(Collected data)
-*-

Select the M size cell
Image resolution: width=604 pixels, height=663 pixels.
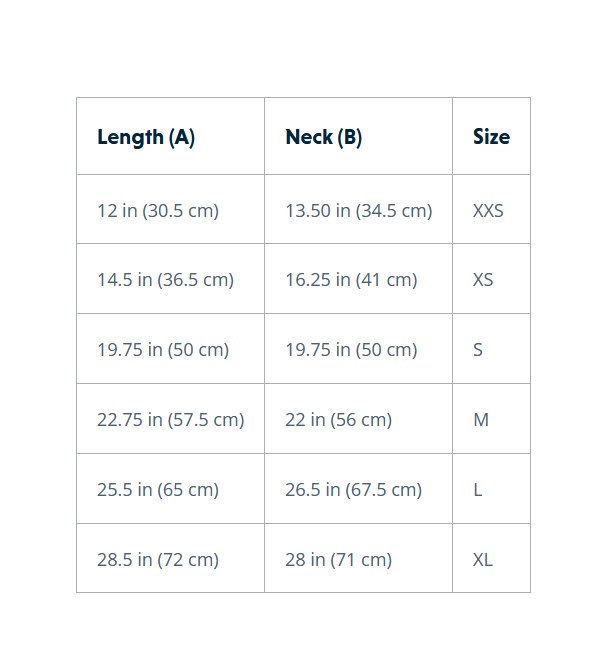pos(481,420)
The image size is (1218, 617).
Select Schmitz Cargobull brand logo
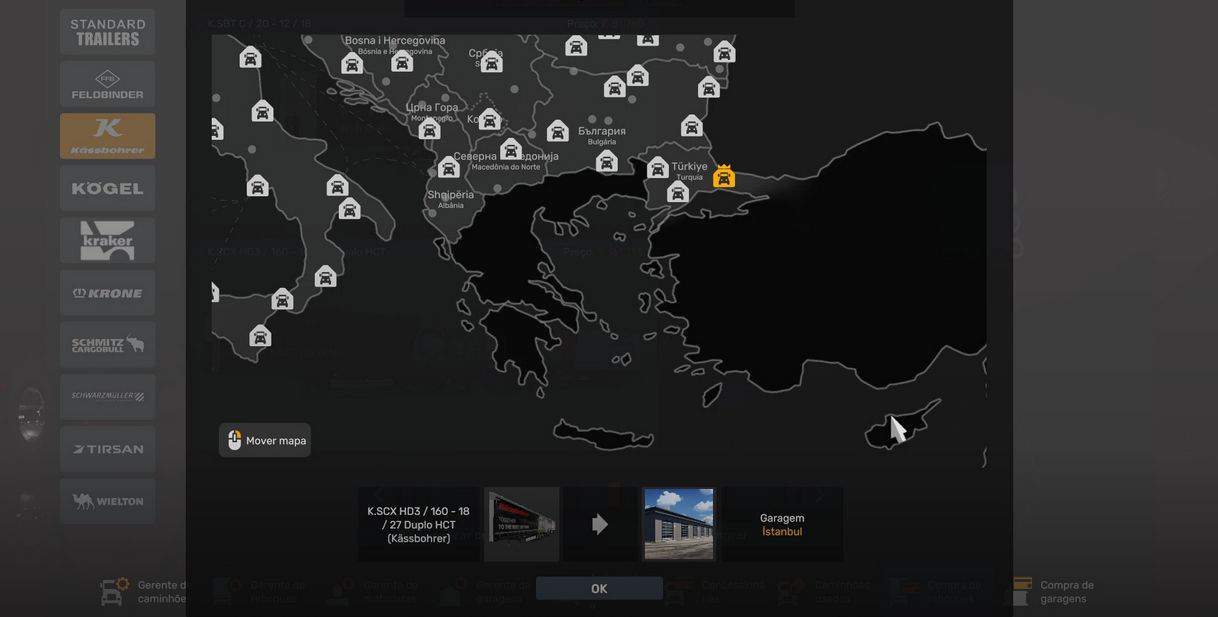(x=107, y=345)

-*-

> **TASK INSTRUCTIONS**
Please output the data above exactly as given, omitting every picture.

> **ANSWER SPACE**
Select the M size cell
Image resolution: width=604 pixels, height=663 pixels.
pos(481,420)
The image size is (1218, 617).
Select Schmitz Cargobull brand logo
(x=107, y=345)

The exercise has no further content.